City and County Gaol, Chester, Cheshire

The Chester City and County Gaol was located on Northgate. In 1779, John Howard reported on its poor conditions:

This gaol, called the North-gate prison, rebuilt in 1722, has many convenient apartments for debtors. The felons day-room is spacious: but to their dungeon, or, night-room (which is 14 feet by 8) the descent is now by 18 steps: for at my visit in 1779, I found that the room was very injudiciously, (not to say cruelly) sunk some feet. In it is a barrack-bedstead. No light, nor any communication with the external air, but by two leaden pipes of about an inch diameter laid in from the gate-way. The prisoners in March 1774, complained of excessive heat. The women-felons lie upstairs, in a room called the upper dungeon, which has no window, only an aperture in the door (14 inches by 7) into one of the debtors rooms. No bedding or straw. The court[yard] is common to debtors and felons: but the former have the privilege of walking in the keeper's garden.
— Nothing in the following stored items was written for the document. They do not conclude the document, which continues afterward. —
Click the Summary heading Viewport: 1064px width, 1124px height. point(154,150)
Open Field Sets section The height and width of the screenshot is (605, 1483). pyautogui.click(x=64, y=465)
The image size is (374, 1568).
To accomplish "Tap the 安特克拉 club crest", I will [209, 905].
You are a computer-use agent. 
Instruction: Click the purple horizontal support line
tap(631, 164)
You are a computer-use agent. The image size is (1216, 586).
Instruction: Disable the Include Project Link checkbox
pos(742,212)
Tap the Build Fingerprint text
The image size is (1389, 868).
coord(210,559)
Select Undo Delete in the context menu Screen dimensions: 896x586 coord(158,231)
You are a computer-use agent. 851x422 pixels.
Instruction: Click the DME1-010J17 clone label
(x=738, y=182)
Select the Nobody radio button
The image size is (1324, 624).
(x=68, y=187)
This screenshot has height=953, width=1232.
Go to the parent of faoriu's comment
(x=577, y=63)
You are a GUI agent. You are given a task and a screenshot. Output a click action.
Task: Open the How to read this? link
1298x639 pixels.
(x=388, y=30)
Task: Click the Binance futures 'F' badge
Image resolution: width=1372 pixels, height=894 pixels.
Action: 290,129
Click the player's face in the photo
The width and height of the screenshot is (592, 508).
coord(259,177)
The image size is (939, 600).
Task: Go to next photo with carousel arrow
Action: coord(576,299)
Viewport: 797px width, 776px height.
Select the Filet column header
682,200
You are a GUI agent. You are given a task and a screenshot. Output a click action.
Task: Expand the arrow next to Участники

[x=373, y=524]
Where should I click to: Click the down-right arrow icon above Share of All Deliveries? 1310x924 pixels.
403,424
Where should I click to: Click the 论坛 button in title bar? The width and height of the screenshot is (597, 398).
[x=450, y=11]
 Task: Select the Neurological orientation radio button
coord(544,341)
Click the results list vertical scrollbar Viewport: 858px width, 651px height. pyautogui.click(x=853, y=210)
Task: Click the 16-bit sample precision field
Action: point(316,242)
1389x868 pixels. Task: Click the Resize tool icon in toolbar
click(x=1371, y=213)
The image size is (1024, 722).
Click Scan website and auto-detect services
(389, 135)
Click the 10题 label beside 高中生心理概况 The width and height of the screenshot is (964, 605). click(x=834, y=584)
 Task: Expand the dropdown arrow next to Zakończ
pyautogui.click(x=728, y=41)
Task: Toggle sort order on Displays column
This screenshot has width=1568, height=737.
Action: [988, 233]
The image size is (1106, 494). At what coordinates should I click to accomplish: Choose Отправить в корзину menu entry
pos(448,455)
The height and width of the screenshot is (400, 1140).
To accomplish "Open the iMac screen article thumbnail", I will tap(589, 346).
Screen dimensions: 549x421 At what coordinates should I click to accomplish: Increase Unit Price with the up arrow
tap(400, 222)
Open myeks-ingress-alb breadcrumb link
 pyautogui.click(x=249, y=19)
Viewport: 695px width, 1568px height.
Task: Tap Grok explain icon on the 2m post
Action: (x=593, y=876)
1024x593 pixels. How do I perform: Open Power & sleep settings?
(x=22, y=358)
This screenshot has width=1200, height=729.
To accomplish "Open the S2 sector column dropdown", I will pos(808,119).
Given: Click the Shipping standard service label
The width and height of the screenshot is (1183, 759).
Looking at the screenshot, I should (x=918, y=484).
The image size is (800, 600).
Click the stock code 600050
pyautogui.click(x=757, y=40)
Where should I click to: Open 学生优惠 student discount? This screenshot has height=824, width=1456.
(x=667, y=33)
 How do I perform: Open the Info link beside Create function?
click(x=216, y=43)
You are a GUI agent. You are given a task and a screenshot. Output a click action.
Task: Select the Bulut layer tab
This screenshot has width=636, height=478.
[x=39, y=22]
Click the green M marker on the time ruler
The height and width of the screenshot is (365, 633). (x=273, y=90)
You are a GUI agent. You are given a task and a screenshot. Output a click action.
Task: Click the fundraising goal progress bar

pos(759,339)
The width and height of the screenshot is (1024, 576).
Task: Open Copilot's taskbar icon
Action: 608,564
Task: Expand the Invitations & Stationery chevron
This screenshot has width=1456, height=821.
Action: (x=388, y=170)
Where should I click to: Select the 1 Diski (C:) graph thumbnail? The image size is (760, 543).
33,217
Mr. Price is chaplain to the blue-coat school ; and officiates in little St. John's chapel belonging to the school A navigation parts that from the prison-yard ; and a footbridge, made for the purpose, gives these prisoners an opportunity of attending divine service when it is performed; that is, prayers twice a week, and sermon once a month. Few prisoners in city or town gaols have such a privilege.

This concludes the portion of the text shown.